Emergen-C is an effervescent, powdered drink mix vitamin supplement manufactured by Alacer Corp.  The Emergen-C product line was introduced in 1978. Alacer was established as a private company in 1972, focusing on vitamin supplements containing vitamin C. The company was acquired by Pfizer in 2012. In 2019, Pfizer consumer healthcare entered a joint venture with GSK. The brand is owned by Haleon since 18 July 2022.

It contains, depending on the variety, 16 times the vitamin C, 4 times the vitamin B12, and 5 times the vitamin B6 of the USDA Reference Daily Intake based on a 2000 calorie diet. Some versions include calcium, glucosamine, quercetin or lycopene.

Manufacturing
Pharmaceutical firm GlaxoSmithKline (GSK) is moving forward on plans to close its manufacturing plant in Carlisle, PA by mid-2021, several regional news organizations reported this week. Production of Emergen-C powdered Vitamin C supplement drink mix products at the site will be shifted to a facility in Puerto Rico.

Ingredients
GMO ingredients are used. From the Alacer website: "We have chosen to source materials that are non-GMO whenever possible.

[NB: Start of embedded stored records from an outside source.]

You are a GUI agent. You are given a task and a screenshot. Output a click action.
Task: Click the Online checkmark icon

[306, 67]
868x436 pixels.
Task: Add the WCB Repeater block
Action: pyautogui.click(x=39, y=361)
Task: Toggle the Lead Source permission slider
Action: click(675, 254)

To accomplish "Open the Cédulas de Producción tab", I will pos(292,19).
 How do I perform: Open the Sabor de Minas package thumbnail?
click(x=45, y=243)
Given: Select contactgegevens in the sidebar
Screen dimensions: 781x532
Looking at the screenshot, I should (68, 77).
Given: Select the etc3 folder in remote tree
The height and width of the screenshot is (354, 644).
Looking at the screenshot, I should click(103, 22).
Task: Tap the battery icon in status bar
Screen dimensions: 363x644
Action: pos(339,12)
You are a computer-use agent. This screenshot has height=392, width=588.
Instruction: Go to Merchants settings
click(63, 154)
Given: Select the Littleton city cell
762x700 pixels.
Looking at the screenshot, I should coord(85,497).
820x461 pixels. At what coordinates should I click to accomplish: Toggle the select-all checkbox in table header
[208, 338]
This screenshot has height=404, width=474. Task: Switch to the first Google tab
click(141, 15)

That being said, we cannot guarantee that all of our raw materials are sourced from non-GMO ingredients and do not currently have this requirement in place for our vendors".  Most products do not contain animal-derived ingredients, but some certain products contain chondroitin from cows, honey, and vitamin D3 from wool.

Emergen-C Class Action Lawsuit 
In December 2013, a superior court judge preliminarily approved a $6.45 million settlement to a class-action lawsuit filed against Alacer Corp.  for allegedly deceptively marketing the supplement Emergen-C. The complaint, which was originally filed earlier in the year, alleges that the company misleadingly represents that the supplement will provide health benefits – including reducing the risk of or preventing colds and flu – without scientific evidence to support such claims.  According to the settlement terms, class members may receive a refund of up to $36 with proof of purchase. (Wong et al v. Alacer Corp., Case No. CGC-12-519221, Superior Court of California County of San Francisco).  A superior court judge gave final approval of the settlement to this lawsuit in June 2014.

Outreach
In 1997, Alacer established The Emergen-C Fund, which has raised more than $650,000.
This fund provides support to Vitamin Angels, Surfrider Foundation, Keep A Breast Foundation, Young Survival Coalition, and Whole Foods' Whole Planet Foundation.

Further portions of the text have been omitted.